== Job ==
Copy out every line of the entries below without any changes.
>> Start Supplied data
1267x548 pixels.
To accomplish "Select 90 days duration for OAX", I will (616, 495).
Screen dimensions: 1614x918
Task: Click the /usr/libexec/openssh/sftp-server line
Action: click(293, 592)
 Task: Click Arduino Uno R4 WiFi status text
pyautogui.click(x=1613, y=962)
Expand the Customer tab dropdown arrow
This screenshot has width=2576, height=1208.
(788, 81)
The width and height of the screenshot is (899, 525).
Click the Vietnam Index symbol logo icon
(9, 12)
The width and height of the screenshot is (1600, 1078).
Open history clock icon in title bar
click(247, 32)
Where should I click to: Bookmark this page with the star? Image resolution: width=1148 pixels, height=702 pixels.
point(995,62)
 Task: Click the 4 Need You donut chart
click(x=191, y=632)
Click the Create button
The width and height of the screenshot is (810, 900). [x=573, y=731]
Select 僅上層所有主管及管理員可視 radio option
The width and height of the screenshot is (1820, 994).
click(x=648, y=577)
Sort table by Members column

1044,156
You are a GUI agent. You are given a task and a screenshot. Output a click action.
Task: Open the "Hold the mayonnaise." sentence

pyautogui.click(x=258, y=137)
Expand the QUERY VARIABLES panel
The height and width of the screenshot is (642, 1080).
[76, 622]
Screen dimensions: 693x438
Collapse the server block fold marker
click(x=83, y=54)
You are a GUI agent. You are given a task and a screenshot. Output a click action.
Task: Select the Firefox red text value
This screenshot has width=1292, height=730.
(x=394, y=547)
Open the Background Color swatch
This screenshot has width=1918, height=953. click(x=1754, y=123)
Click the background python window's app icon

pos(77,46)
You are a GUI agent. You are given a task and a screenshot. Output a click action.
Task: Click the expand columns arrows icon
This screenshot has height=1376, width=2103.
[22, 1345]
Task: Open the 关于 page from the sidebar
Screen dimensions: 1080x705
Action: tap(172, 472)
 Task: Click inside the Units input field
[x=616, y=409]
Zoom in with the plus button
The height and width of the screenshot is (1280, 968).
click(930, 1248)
>> End Supplied data
== Written response ==
1267x548 pixels.
To accomplish "Select 90 days duration for OAX", I will (616, 495).
Screen dimensions: 1614x918
Task: Click the /usr/libexec/openssh/sftp-server line
Action: click(293, 592)
 Task: Click Arduino Uno R4 WiFi status text
pyautogui.click(x=1613, y=962)
Expand the Customer tab dropdown arrow
This screenshot has width=2576, height=1208.
(788, 81)
The width and height of the screenshot is (899, 525).
Click the Vietnam Index symbol logo icon
(9, 12)
The width and height of the screenshot is (1600, 1078).
Open history clock icon in title bar
click(247, 32)
Where should I click to: Bookmark this page with the star? Image resolution: width=1148 pixels, height=702 pixels.
point(995,62)
 Task: Click the 4 Need You donut chart
click(x=191, y=632)
Click the Create button
The width and height of the screenshot is (810, 900). [x=573, y=731]
Select 僅上層所有主管及管理員可視 radio option
The width and height of the screenshot is (1820, 994).
click(x=648, y=577)
Sort table by Members column

1044,156
You are a GUI agent. You are given a task and a screenshot. Output a click action.
Task: Open the "Hold the mayonnaise." sentence

pyautogui.click(x=258, y=137)
Expand the QUERY VARIABLES panel
The height and width of the screenshot is (642, 1080).
[76, 622]
Screen dimensions: 693x438
Collapse the server block fold marker
click(x=83, y=54)
You are a GUI agent. You are given a task and a screenshot. Output a click action.
Task: Select the Firefox red text value
This screenshot has width=1292, height=730.
(x=394, y=547)
Open the Background Color swatch
This screenshot has width=1918, height=953. click(x=1754, y=123)
Click the background python window's app icon

pos(77,46)
You are a GUI agent. You are given a task and a screenshot. Output a click action.
Task: Click the expand columns arrows icon
This screenshot has height=1376, width=2103.
[22, 1345]
Task: Open the 关于 page from the sidebar
Screen dimensions: 1080x705
Action: tap(172, 472)
 Task: Click inside the Units input field
[x=616, y=409]
Zoom in with the plus button
The height and width of the screenshot is (1280, 968).
click(930, 1248)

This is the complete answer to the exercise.